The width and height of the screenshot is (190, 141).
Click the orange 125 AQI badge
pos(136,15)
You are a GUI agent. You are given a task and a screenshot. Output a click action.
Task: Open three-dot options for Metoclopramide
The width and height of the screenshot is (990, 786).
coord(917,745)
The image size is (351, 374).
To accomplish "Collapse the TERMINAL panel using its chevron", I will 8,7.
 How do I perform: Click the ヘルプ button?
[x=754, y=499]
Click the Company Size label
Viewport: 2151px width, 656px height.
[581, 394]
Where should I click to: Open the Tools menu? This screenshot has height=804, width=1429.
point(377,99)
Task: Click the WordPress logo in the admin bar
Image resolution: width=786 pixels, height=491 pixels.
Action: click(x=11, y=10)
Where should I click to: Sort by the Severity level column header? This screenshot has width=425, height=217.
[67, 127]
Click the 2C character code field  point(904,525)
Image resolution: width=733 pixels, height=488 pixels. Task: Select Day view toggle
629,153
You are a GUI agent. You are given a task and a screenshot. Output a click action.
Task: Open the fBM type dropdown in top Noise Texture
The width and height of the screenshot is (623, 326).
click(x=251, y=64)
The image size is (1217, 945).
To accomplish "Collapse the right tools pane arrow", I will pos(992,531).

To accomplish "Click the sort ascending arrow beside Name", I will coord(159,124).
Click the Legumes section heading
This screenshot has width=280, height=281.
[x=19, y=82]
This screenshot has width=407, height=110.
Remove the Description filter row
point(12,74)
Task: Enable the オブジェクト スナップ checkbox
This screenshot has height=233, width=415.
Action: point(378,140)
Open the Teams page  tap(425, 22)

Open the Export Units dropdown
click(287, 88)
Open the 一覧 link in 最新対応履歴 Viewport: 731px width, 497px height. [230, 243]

▸ YOUR TASK: Extract all of the data shown above without alteration.

▸ RESPONSE BOX:
The width and height of the screenshot is (190, 141).
Click the orange 125 AQI badge
pos(136,15)
You are a GUI agent. You are given a task and a screenshot. Output a click action.
Task: Open three-dot options for Metoclopramide
The width and height of the screenshot is (990, 786).
coord(917,745)
The image size is (351, 374).
To accomplish "Collapse the TERMINAL panel using its chevron", I will 8,7.
 How do I perform: Click the ヘルプ button?
[x=754, y=499]
Click the Company Size label
Viewport: 2151px width, 656px height.
[581, 394]
Where should I click to: Open the Tools menu? This screenshot has height=804, width=1429.
point(377,99)
Task: Click the WordPress logo in the admin bar
Image resolution: width=786 pixels, height=491 pixels.
Action: click(x=11, y=10)
Where should I click to: Sort by the Severity level column header? This screenshot has width=425, height=217.
[67, 127]
Click the 2C character code field  point(904,525)
Image resolution: width=733 pixels, height=488 pixels. Task: Select Day view toggle
629,153
You are a GUI agent. You are given a task and a screenshot. Output a click action.
Task: Open the fBM type dropdown in top Noise Texture
The width and height of the screenshot is (623, 326).
click(x=251, y=64)
The image size is (1217, 945).
To accomplish "Collapse the right tools pane arrow", I will pos(992,531).

To accomplish "Click the sort ascending arrow beside Name", I will coord(159,124).
Click the Legumes section heading
This screenshot has width=280, height=281.
[x=19, y=82]
This screenshot has width=407, height=110.
Remove the Description filter row
point(12,74)
Task: Enable the オブジェクト スナップ checkbox
This screenshot has height=233, width=415.
Action: point(378,140)
Open the Teams page  tap(425, 22)

Open the Export Units dropdown
click(287, 88)
Open the 一覧 link in 最新対応履歴 Viewport: 731px width, 497px height. [230, 243]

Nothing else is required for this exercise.